● **TASKS AND EXERCISES**:
1. Reproduce the passage from the text on sodium metabisulfite starting with "Sodium metabisulfite can" and going on through "1.50 Å, respectively.", substituting "hot water" for "warm water".
2. What S–S bond length does the text on sodium metabisulfite give for the metabisulfite anion?

● **SUPPLIED TEXT**:
----

Sodium metabisulfite can be prepared by treating a solution of sodium hydroxide with sulfur dioxide. When conducted in warm water, Na_{2}SO_{3} initially precipitates as a yellow solid. With more SO_{2}, the solid dissolves to give the disulfite, which crystallises upon cooling.
SO_{2} + 2 NaOH → Na_{2}SO_{3} + H_{2}O
SO_{2} + Na_{2}SO_{3} → Na_{2}S_{2}O_{5}
which yields a residue of colourless solid Na_{2}S_{2}O_{5}.

==Chemical structure==
The anion metabisulfite consists of an SO_{2} group linked to an SO_{3} group, with the negative charge more localised on the SO_{3} end. The S–S bond length is 2.22 Å, and the "thionate" and "thionite" S–O distances are 1.46 and 1.50 Å, respectively.

==Reactivity==

Upon dissolution in water, bisulfite is generated:
Na_{2}S_{2}O_{5} + H_{2}O → 2 Na^{+} + 2 HSO_{3}^{−}

== Uses ==
Sodium and potassium metabisulfite have many major and niche uses. It is widely used for preserving food and beverages.
- Sodium metabisulphite is one of the main ingredients in "Drywhite", a composition used to prevent chipped potatoes oxidising during storage prior to use in many fish and chip shops.

----

● **DATA EXTRACT**:

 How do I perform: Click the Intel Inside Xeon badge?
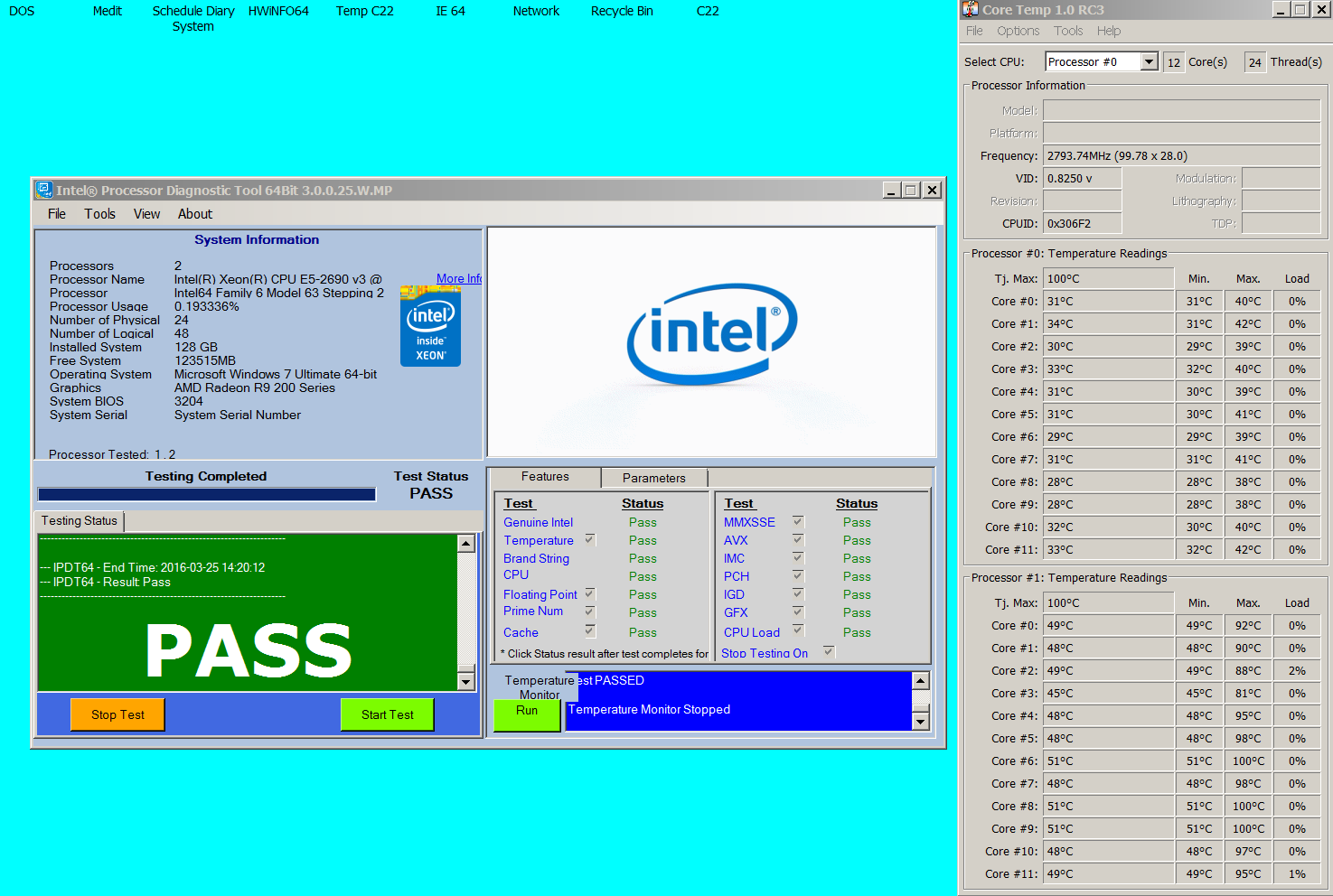click(x=430, y=327)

----

● **ANSWER LIST**:
1.
Sodium metabisulfite can be prepared by treating a solution of sodium hydroxide with sulfur dioxide. When conducted in hot water, Na_{2}SO_{3} initially precipitates as a yellow solid. With more SO_{2}, the solid dissolves to give the disulfite, which crystallises upon cooling.
SO_{2} + 2 NaOH → Na_{2}SO_{3} + H_{2}O
SO_{2} + Na_{2}SO_{3} → Na_{2}S_{2}O_{5}
which yields a residue of colourless solid Na_{2}S_{2}O_{5}.

==Chemical structure==
The anion metabisulfite consists of an SO_{2} group linked to an SO_{3} group, with the negative charge more localised on the SO_{3} end. The S–S bond length is 2.22 Å, and the "thionate" and "thionite" S–O distances are 1.46 and 1.50 Å, respectively.

2. 2.22 Å